Indeed, a media storm has been swirling over Johnson’s decision to allegedly spend £200,000 on a refurbishment to the four-bedroom flat situated above Number 11 Downing Street. Johnson claims that he personally paid for the revamp, though reports suggest that at least part of the sum, £58,000, was funded by the Conservative Party via donor and peer Lord David Brownlow.
An inquiry has been launched by the Electoral Commission into the source of funding for the upgrade and whether the Prime Minister has properly declared any donations or loans that he may have received. According to reports, officials became increasingly concerned about the flat renovation in February 2020, just a few weeks after the World Health Organisation declared the rapid spread of COVID-19 as a “public health emergency of international concern”.
The cross-pollination of public sector work and private sector companies has been a deeply controversial topic during the pandemic. Having failed to guard against a disease like COVID-19, the Government shelled out billions in contracts to private firms during the early stages of the outbreak, deploying emergency procurement rules that prevented competition.
In the process, the Government bought personal protective equipment (PPE) that will last several years, at highly inflated prices. While the Government has approved roughly £15 billion of PPE spending this year, in normal times the total cost would have been just £2.5 billion, according to the the National Audit Office (NAO).

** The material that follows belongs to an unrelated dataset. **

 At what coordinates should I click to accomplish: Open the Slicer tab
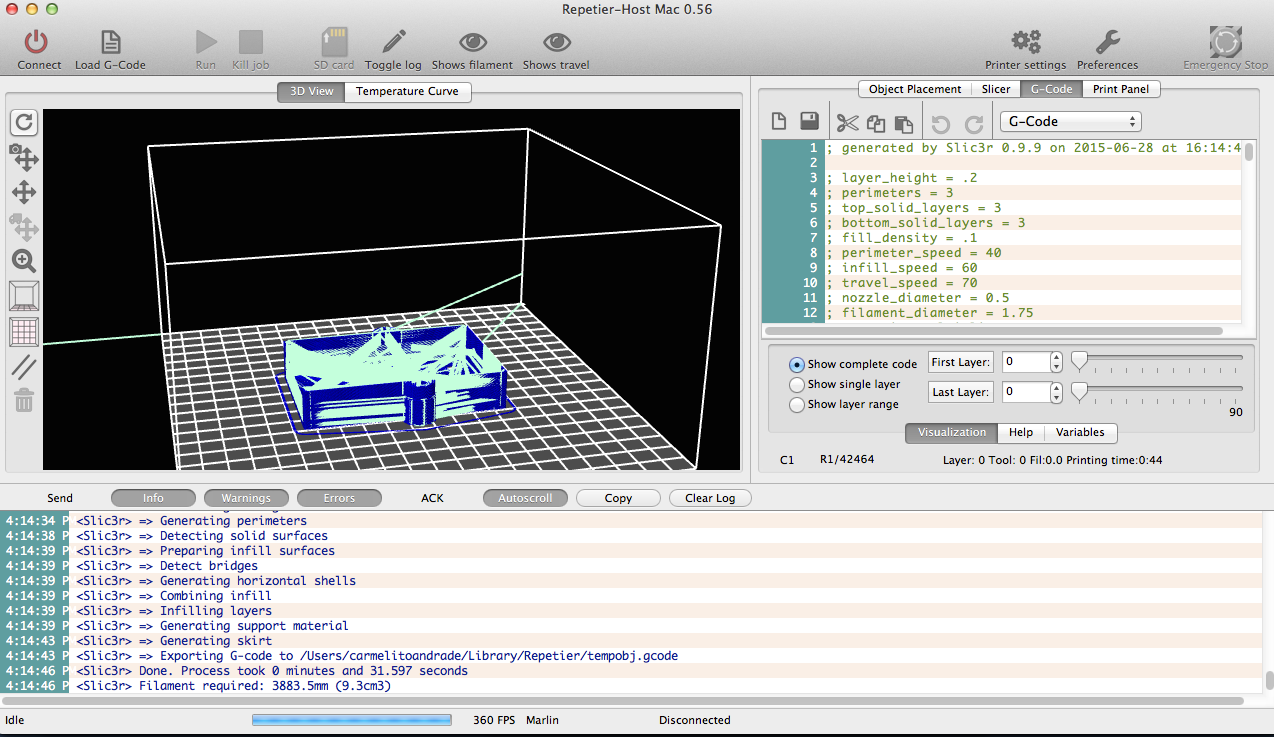pyautogui.click(x=995, y=89)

Subsequently, Byline Times and The Citizens have uncovered that contracts worth at least £3 billion have been awarded to firms with ties to the Conservative Party during the pandemic. This constitutes some 11.4% of the Government’s total spend on COVID-19 contracts. Meanwhile, Government departments are still using emergency procurement procedures for pandemic-related deals, with no timescale for the reintroduction of competitive tendering.
The Government is now facing court challenges from the Good Law Project over a number of its awarded contracts, most notably its use of a ‘high priority’ VIP lane for suppliers with links to ministers, officials and MPs. The case, and our investigation, is ongoing.